In terms of new coal, while coal under development—or coal in pre-construction and construction—has collapsed by two thirds since the Paris agreement, nearly 350 GW of new capacity is still proposed across 33 countries, and an additional 192 GW of capacity is under construction. China’s pre-construction and construction capacity surpassed the rest of the world’s in 2021, and the gap
widened in 2022. New coal capacity under development in China increased by 38% (266 GW to 366 GW), while the capacity in the rest of the world decreased by 20% (214 GW to 172 GW).

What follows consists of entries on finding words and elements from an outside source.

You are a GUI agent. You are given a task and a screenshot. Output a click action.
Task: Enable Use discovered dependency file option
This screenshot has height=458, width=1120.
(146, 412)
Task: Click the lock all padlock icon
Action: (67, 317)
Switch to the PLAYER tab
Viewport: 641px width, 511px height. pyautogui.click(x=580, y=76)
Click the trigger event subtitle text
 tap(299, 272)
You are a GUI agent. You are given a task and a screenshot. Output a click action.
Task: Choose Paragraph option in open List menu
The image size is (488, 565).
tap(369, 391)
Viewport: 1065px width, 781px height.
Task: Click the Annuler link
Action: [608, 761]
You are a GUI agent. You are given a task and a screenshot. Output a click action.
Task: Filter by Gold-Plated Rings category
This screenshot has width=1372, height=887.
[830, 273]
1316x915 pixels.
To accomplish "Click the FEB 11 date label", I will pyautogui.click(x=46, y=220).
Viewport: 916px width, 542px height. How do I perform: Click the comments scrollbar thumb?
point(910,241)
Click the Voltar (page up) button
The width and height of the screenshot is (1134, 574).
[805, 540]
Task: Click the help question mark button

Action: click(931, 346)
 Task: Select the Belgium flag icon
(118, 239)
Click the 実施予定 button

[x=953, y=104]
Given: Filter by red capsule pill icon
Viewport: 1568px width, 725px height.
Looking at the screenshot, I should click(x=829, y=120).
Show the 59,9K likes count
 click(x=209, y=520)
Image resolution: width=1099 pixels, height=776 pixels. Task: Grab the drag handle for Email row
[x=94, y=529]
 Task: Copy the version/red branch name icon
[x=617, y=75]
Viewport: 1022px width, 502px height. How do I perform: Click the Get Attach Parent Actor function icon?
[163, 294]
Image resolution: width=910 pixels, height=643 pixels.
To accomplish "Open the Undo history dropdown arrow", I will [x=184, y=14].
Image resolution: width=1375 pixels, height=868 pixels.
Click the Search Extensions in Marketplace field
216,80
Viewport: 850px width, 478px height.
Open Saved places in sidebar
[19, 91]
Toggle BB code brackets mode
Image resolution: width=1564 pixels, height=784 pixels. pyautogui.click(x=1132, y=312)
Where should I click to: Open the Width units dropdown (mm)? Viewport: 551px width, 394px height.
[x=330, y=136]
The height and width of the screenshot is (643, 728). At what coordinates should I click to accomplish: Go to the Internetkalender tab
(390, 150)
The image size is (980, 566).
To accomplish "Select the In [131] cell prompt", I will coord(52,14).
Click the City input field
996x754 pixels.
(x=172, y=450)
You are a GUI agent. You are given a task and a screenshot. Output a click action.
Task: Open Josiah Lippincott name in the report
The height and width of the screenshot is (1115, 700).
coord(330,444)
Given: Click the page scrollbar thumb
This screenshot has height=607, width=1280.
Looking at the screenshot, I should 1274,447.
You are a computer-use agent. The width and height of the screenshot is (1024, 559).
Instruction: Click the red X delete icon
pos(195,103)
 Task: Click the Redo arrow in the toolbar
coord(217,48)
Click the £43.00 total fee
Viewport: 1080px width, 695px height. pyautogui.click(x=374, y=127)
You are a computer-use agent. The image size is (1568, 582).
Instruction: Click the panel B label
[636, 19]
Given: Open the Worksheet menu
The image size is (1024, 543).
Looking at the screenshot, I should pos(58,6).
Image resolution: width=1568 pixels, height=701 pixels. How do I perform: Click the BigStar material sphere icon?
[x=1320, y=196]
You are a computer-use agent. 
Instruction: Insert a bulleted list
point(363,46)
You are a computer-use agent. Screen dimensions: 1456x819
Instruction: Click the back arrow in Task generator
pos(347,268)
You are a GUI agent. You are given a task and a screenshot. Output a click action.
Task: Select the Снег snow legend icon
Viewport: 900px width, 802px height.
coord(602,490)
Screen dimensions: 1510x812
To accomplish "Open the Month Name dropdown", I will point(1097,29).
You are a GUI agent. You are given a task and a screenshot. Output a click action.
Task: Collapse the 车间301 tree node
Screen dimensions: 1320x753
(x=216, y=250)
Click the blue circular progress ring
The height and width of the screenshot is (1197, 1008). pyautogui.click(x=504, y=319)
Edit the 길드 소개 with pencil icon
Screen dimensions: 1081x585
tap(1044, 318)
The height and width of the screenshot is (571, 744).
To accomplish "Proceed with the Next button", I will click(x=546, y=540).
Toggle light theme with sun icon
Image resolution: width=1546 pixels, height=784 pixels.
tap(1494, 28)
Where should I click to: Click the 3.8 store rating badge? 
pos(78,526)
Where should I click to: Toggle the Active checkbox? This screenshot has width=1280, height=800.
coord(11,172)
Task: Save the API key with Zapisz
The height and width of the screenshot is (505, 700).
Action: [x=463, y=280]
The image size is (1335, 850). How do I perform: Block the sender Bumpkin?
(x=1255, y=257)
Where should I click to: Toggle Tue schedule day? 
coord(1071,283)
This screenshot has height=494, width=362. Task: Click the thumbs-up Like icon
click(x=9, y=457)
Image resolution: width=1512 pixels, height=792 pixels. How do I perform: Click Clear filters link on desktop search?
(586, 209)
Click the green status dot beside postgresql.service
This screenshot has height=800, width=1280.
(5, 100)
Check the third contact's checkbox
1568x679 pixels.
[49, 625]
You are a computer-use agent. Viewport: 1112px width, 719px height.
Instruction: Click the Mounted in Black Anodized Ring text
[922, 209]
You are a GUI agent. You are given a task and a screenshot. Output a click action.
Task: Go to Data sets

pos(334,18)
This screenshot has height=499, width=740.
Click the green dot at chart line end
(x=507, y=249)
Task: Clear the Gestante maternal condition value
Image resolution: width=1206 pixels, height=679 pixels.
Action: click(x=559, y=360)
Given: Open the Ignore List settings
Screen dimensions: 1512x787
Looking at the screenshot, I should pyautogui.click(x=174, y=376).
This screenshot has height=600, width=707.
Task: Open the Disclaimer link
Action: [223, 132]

China now accounts for two thirds (68%) of global capacity under development, up from 55% a year ago.

Urgent action is necessary to ensure an end to coal and a fighting chance at a livable climate. The IPCC has stated the necessity for “rapid and deep, and in most cases immediate greenhouse gas emission reductions.” To accomplish this, countries need to translate announcements into plant-by-plant retirement plans as well as ramp up phase out commitments. Details on how current and future policies and funds will be implemented to impact coal retirement dates and ensure a swift and equitable end to new coal will
be essential. The internationally-agreed coal power phase down is a work in progress. But whatever the case, 2022 provided an object lesson in the endemic weaknesses of the coal sector. Despite some seemingly favorable conditions—oil and gas shortages, outages at nuclear plants, and severe weather events that curbed hydropower—the “coal comeback” failed to materialize in much of the world even if coal is not yet dead.

This report is lead by Global Energy Monitor with CREA, E3G, Reclaim Finance, Sierra Club, SFOC, Kiko Network, CAN Europe, Bangladesh Groups, ACJCE, Chile Sustentable.

CAN Europe contributed to this report with information on Turkey. Some of the takeaways are:

  • Turkey has 11-GW of coal plants in the pipeline, which is unlikely to be built because of financing and legal challenges. This contradicts Turkey’s National Energy Plan that envisages much less new coal power capacity by 2035

  • Air pollution, water pollution, and concerns about the climate crisis in Turkey have contributed to the loss of the coal industry’s social license to operate

  • Coal is not making a comeback in the European Union. What appeared to be a spike in coal capacity added only 1% to total EU coal generation in 2022.

  • No EU country, nor investors/financiers, revised their plan to phase out coal beyond 2030, the direction of travel is clear.